Pas de réponse. Je fais l'appel, personne ne dit mot.

J'essaye de me tourner pour voir ; je suis tombé sur le commandant. Je l'appelle encore. De la paille qui vient de s'enflammer me le fait voir. Il est tout noir ! Peut-être n'est il qu'évanoui ? Je lui tire la moustache, je lui lève une paupière... Il est mort ! Une botte de longues fusées éclairantes est tombée sur nous ; l'une des fusées s'enflamme, part et vient frapper le commandant en pleine figure, il ne bouge pas ! Une deuxième et troisième... J'arrive à casser une tige de fusée et je puis ainsi empêcher que le paquet entier ne flambe. Mais tout est en feu autour de moi. Les cartouches des morts éclatent ; les flammes me lèchent la figure.

Mourir ainsi, brûlé tout vif, est trop affreux... Mieux vaut en finir tout de suite. J'envisage froidement ce qu'il me reste à faire pour abréger une fin aussi tragique. Je déboucle l'étui du commandant, je sors son revolver... Ah ! non pas çà ! Et les deux petits là-bas et la maman ?... Je replace l'arme et je crie, j'appelle comme l'homme à la mer. J'entends des murmures de voix, au dehors, on entre.
- Qui appelle ?
- Moi ! et j'agite les bras.

Bouton et Thomas me dégagent et, me traînant par les bras, me placent assis contre l'angle formé par deux boyaux . A peine suis-je sorti que tout le PC est en flammes, les caisses de cartouches et de grenades explosent, il est impossible à ces deux braves de rentrer dans le poste.

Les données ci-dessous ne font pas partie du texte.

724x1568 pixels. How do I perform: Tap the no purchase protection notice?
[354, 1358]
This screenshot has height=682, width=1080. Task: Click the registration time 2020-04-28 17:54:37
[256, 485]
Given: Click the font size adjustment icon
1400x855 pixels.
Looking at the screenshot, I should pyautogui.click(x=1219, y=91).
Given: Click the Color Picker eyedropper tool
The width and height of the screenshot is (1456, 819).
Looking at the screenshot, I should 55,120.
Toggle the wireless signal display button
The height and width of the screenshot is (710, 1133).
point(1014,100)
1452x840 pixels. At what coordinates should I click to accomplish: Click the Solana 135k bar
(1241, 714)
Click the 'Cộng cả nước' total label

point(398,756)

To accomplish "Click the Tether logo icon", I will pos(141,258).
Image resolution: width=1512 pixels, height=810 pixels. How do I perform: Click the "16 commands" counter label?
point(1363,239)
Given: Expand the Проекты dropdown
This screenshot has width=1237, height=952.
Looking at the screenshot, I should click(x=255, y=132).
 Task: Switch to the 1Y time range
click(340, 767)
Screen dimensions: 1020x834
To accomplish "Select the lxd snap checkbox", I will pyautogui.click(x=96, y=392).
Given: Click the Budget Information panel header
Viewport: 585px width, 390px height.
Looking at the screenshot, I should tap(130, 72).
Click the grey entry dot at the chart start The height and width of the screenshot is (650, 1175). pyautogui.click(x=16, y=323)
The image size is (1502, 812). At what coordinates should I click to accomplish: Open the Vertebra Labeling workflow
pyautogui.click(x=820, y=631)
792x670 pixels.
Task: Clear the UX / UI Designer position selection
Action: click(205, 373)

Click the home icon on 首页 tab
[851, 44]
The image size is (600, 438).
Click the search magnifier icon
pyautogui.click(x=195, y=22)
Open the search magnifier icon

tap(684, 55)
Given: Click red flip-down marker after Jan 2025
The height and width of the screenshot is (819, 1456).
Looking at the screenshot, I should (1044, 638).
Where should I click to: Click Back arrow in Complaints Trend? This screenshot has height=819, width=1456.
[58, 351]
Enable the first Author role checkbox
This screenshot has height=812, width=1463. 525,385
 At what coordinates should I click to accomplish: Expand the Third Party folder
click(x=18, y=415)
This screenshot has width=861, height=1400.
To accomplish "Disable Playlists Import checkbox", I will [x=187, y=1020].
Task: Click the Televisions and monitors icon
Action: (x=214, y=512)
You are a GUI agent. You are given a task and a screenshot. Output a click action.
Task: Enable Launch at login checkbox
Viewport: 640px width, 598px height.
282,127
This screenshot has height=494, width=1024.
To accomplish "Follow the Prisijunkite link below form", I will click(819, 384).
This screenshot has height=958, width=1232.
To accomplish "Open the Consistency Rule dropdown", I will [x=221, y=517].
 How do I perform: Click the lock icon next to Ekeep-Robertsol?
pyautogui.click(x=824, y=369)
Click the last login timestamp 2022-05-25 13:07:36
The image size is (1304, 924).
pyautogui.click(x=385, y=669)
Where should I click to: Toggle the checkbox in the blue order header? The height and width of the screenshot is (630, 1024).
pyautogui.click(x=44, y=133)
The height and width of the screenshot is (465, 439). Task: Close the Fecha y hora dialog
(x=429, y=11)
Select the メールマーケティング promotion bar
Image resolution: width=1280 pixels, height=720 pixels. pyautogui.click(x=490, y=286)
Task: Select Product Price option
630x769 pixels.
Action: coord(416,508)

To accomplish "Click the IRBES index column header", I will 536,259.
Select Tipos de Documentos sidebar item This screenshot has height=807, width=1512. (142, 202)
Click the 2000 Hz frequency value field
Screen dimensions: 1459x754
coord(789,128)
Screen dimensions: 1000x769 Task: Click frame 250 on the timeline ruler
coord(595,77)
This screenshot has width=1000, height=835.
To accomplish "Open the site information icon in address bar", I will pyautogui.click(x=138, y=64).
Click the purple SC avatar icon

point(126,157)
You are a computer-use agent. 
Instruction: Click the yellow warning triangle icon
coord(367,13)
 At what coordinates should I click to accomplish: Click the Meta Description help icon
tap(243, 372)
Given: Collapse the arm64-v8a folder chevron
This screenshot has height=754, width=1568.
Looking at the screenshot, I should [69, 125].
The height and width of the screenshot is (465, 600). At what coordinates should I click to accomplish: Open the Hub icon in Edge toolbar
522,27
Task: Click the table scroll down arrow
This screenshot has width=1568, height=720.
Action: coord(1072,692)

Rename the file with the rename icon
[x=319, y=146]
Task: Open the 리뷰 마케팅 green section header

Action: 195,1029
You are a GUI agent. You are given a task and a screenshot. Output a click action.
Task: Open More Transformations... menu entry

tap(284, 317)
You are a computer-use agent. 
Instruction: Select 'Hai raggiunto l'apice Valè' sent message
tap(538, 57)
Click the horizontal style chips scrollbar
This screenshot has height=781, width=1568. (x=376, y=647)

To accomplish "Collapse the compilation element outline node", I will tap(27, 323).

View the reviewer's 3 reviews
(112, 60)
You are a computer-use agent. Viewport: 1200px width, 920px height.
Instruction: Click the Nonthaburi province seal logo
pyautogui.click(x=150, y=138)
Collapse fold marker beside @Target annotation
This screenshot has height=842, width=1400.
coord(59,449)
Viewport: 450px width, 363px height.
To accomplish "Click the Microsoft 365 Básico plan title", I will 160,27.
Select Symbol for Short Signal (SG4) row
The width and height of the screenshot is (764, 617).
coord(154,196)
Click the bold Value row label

A partir de cet instant, j'ai des trous dans la mémoire.


2 - Léon F.

La porte du P.C. s'ouvre violemment, un poilu couvert de sang nous tombe dans les bras. Nous le faisons asseoir. Le commandant lui donne à avaler une goutte de rhum. Il revient à lui et prend dans sa cartouchière un bout de papier sur lequel le commandant du G.G.I. a griffonné en hâte quelques renseignements. Les petits postes ont été attaqués; plusieurs sont anéantis; la grand'garde se replie sur les ouvrages en R; Il demande un ordre.
Le coureur paraît incapable de porter cet ordre. J'appelle un de nos agents de liaison.
" - Non ! répond l'homme - un gars du Nord - c'est mi qui faut que je m'en revô ! " . Il prend le papier et s'enfuit. Est-il arrivé ? Encore un héros dont on ne connaîtra jamais le nom, un gamin de vingt ans dont la joue droite avait été enlevé par un éclat d'obus et qui n'a pas admis qu'un autre que lui pût accomplir une mission de confiance dont l'avait investi son chef.

 

Anecdote - Histoire d'un "mort-vivant" :

L'auteur s'appelle LEMAIRE Ernest, ses notes commencent en Août 1914 :

"Le samedi 1er août 1914, à 6h du matin, une auto militaire s'arrête près de la demeure de M. FOURRIER, Maire de la commune.
Plus de doute, quelque chose de grave se passe... des ordres individuels d'appel ont été déposés et vont être distribués.
Une dizaine de ces cartes bien connues, parmi lesquelles figurent celle qui me concerne, ordre m'est donné de me rendre sans retard au 44ème Régiment Territorial d'Infanterie, caserne Miribel, pour accomplir une "période illimitée d'exercices militaires".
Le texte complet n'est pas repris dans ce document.